## START

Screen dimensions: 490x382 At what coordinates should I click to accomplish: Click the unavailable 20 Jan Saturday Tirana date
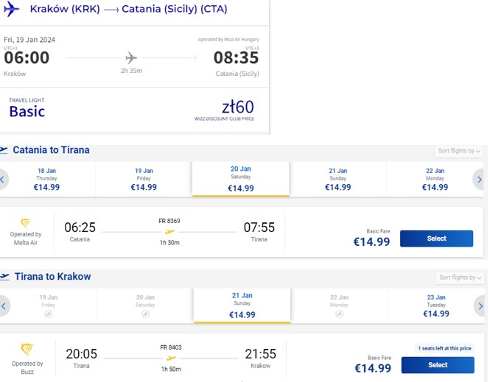click(x=145, y=306)
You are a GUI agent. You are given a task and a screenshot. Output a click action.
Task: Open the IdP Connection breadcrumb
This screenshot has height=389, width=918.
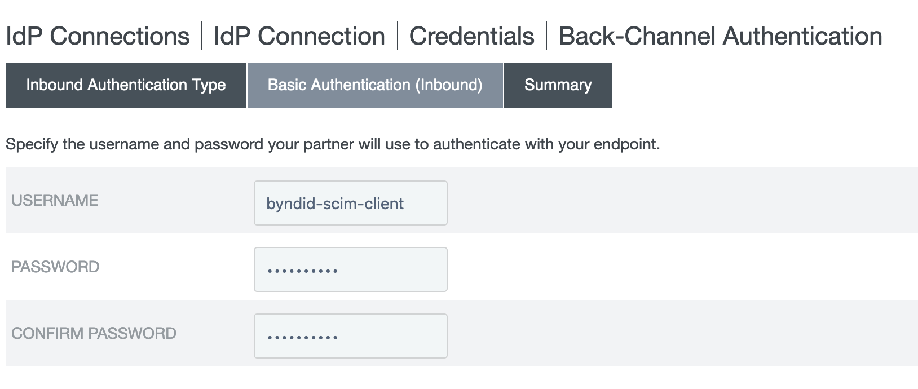299,36
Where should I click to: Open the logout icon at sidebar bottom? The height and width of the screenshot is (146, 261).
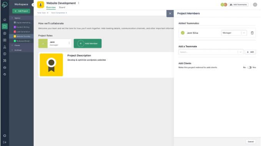(x=5, y=142)
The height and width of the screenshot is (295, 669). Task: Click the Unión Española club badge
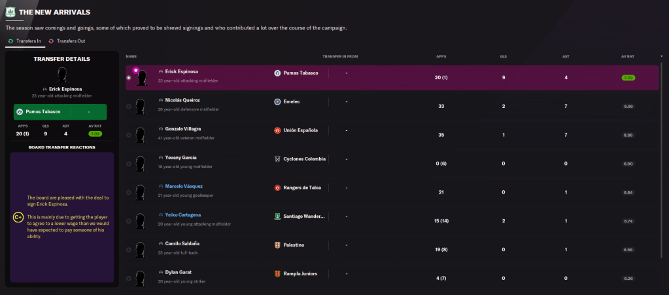(x=277, y=130)
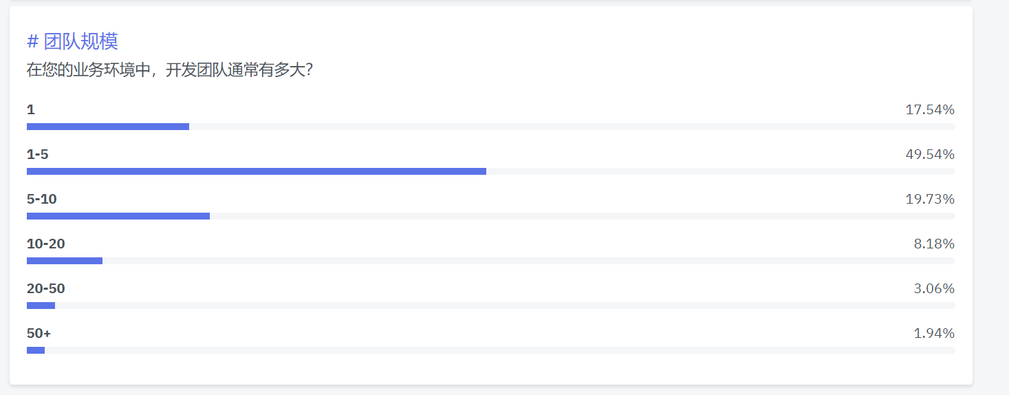Click the '# 团队规模' heading link
The image size is (1009, 395).
(x=72, y=41)
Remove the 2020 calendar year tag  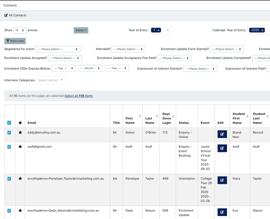262,30
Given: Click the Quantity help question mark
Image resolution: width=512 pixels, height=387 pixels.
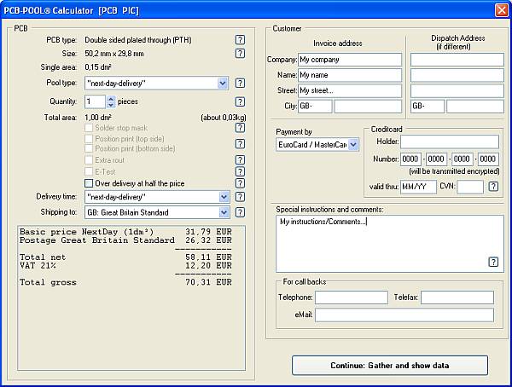Looking at the screenshot, I should pos(240,101).
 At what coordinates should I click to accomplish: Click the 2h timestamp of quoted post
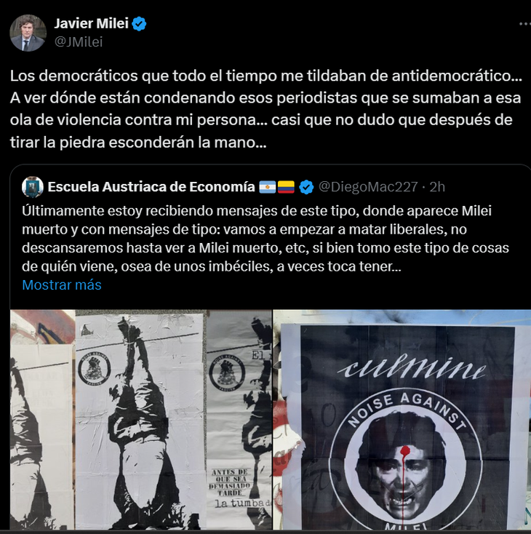pyautogui.click(x=437, y=187)
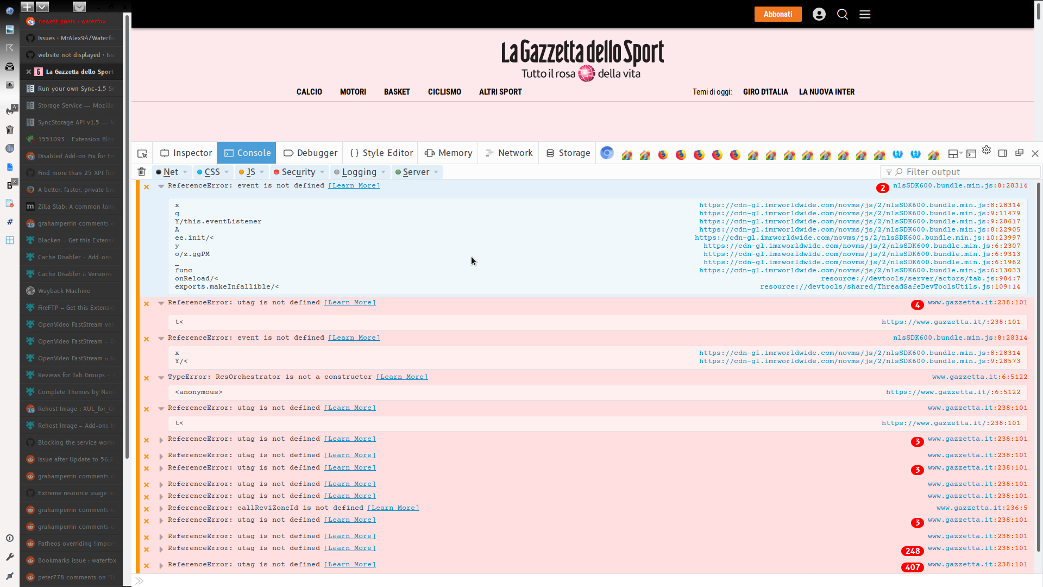Collapse the TypeError RcsOrchestrator error details
Viewport: 1043px width, 587px height.
161,377
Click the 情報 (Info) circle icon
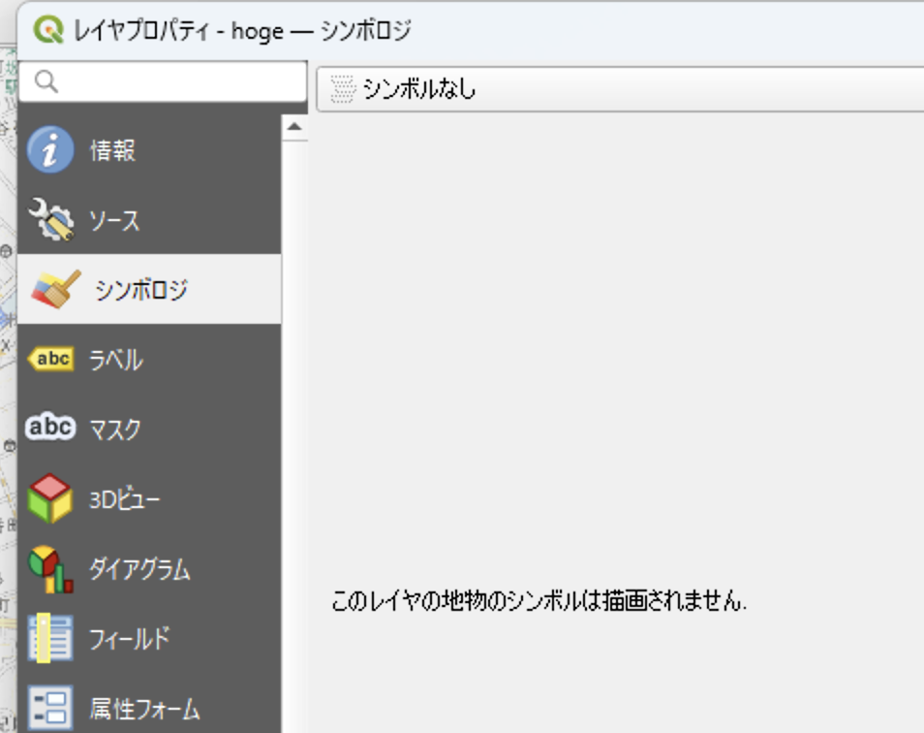The width and height of the screenshot is (924, 733). 50,150
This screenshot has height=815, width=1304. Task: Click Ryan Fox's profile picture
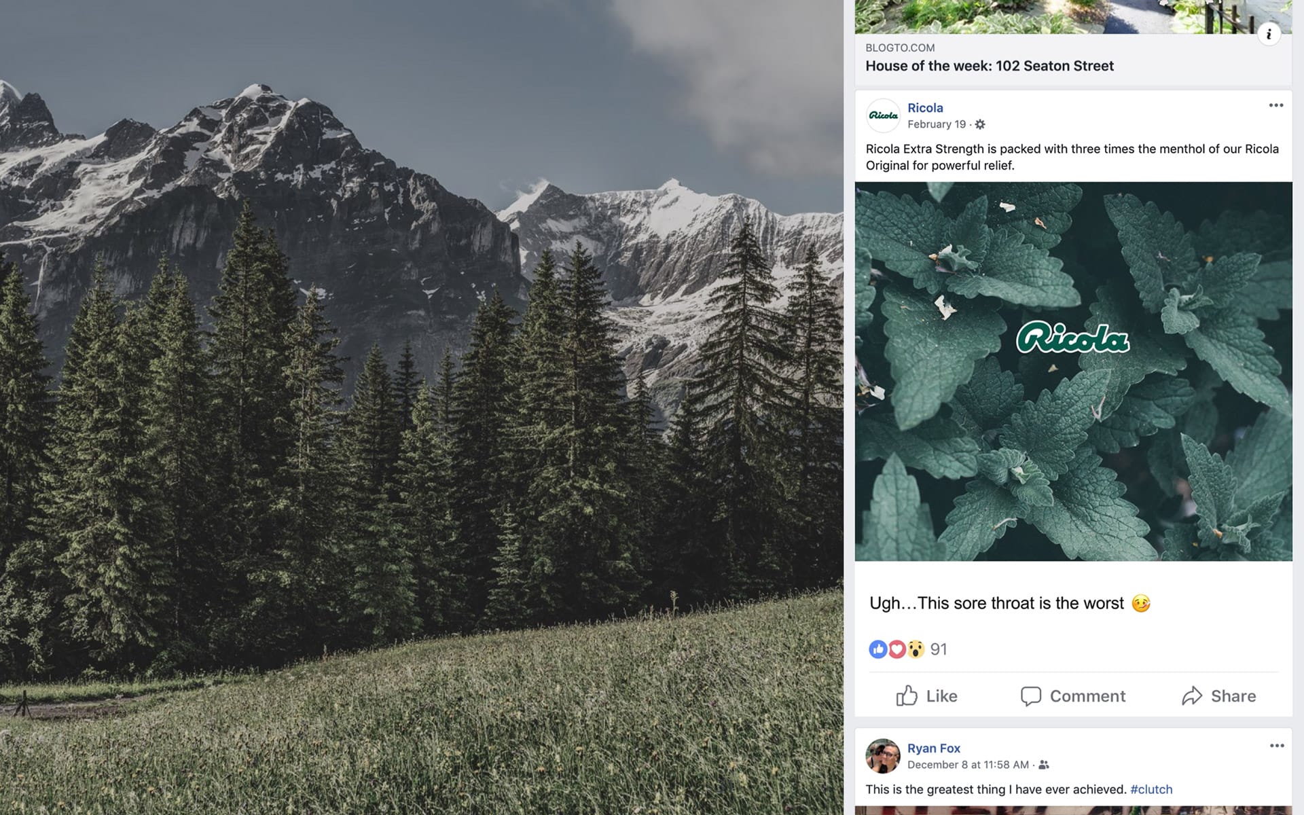883,756
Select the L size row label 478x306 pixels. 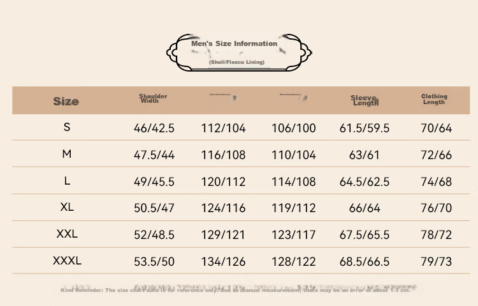67,181
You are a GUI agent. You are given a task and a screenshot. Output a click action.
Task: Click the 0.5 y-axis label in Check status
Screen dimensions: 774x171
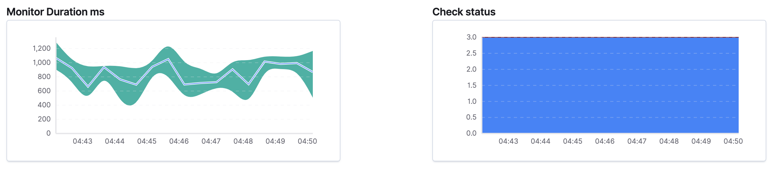[471, 117]
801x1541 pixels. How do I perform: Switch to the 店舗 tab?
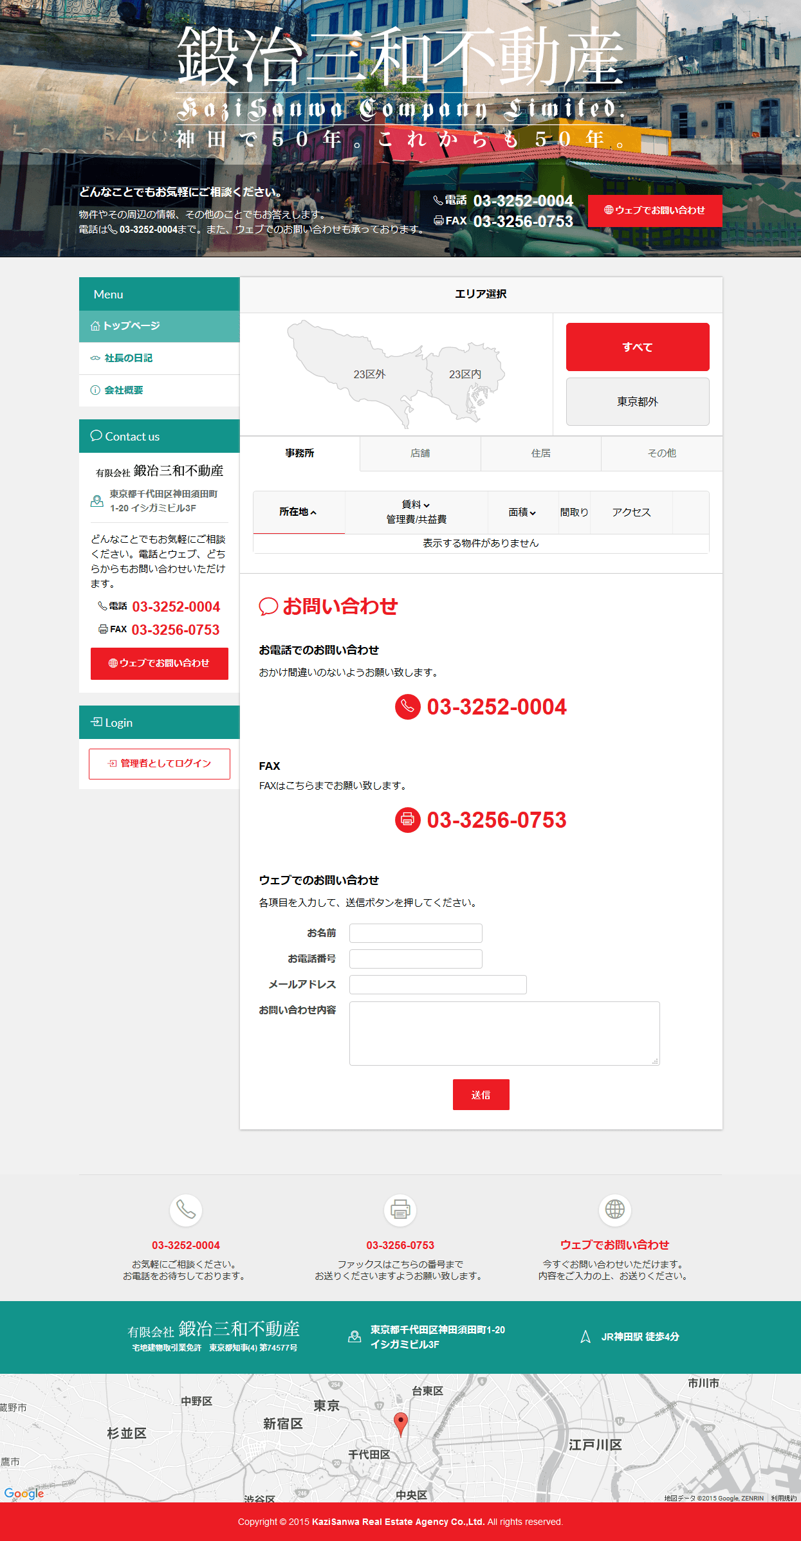coord(420,453)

## END

Directions: Turn the listing between the lines holding "Given: Click the Quantity help question mark" and "Looking at the", inclusive, into a two-column CSV with the headers request and answer. Give one row per request, put each field in quotes, swap line breaks for spaces, and leave the pictures out.

Task response:
request,answer
"Given: Click the Quantity help question mark Image resolution: width=512 pixels, height=387 pixels.","Looking at the screenshot, I should pos(240,101)."